Please update the listing below by replacing "At what coordinates should I click to accomplish" with "Which point should I click to accomplish" and keeping every other part the same.

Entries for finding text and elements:
####################

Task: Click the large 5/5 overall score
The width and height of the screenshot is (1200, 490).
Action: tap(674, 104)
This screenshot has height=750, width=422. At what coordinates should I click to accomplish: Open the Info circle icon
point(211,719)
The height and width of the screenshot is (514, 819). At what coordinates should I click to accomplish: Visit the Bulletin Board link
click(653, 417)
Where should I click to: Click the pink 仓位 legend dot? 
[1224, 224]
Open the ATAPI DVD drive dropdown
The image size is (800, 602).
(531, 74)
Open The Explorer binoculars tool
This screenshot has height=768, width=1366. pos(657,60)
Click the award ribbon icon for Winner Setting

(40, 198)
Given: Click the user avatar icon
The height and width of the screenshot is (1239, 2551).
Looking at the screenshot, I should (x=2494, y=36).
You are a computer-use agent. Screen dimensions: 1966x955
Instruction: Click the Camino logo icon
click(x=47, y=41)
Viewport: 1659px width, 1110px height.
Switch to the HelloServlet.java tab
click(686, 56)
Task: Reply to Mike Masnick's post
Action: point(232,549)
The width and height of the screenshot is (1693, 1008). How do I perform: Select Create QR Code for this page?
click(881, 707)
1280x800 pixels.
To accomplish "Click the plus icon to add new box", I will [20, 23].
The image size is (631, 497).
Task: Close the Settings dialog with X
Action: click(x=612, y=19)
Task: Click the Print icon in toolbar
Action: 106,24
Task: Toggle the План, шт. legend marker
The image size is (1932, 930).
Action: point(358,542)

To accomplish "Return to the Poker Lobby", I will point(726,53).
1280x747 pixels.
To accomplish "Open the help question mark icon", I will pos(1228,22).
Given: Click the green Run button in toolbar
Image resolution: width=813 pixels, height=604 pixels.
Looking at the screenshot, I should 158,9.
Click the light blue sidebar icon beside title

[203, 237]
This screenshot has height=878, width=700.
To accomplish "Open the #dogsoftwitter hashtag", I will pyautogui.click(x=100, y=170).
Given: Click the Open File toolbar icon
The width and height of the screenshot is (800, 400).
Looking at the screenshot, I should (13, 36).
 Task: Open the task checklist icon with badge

####################

Finished exercise ->
Task: Click the large 5/5 overall score
The width and height of the screenshot is (1200, 490).
Action: tap(674, 104)
This screenshot has height=750, width=422. Which point should I click to accomplish: Open the Info circle icon
point(211,719)
The height and width of the screenshot is (514, 819). Which point should I click to accomplish: Visit the Bulletin Board link
click(653, 417)
Where should I click to: Click the pink 仓位 legend dot? 
[1224, 224]
Open the ATAPI DVD drive dropdown
The image size is (800, 602).
(531, 74)
Open The Explorer binoculars tool
This screenshot has height=768, width=1366. pos(657,60)
Click the award ribbon icon for Winner Setting

(40, 198)
Given: Click the user avatar icon
The height and width of the screenshot is (1239, 2551).
Looking at the screenshot, I should (x=2494, y=36).
You are a computer-use agent. Screen dimensions: 1966x955
Instruction: Click the Camino logo icon
click(x=47, y=41)
Viewport: 1659px width, 1110px height.
Switch to the HelloServlet.java tab
click(686, 56)
Task: Reply to Mike Masnick's post
Action: point(232,549)
The width and height of the screenshot is (1693, 1008). How do I perform: Select Create QR Code for this page?
click(881, 707)
1280x800 pixels.
To accomplish "Click the plus icon to add new box", I will [20, 23].
The image size is (631, 497).
Task: Close the Settings dialog with X
Action: click(x=612, y=19)
Task: Click the Print icon in toolbar
Action: 106,24
Task: Toggle the План, шт. legend marker
The image size is (1932, 930).
Action: point(358,542)

To accomplish "Return to the Poker Lobby", I will point(726,53).
1280x747 pixels.
To accomplish "Open the help question mark icon", I will pos(1228,22).
Given: Click the green Run button in toolbar
Image resolution: width=813 pixels, height=604 pixels.
Looking at the screenshot, I should 158,9.
Click the light blue sidebar icon beside title

[203, 237]
This screenshot has height=878, width=700.
To accomplish "Open the #dogsoftwitter hashtag", I will pyautogui.click(x=100, y=170).
Given: Click the Open File toolbar icon
The width and height of the screenshot is (800, 400).
Looking at the screenshot, I should (13, 36).
 Task: Open the task checklist icon with badge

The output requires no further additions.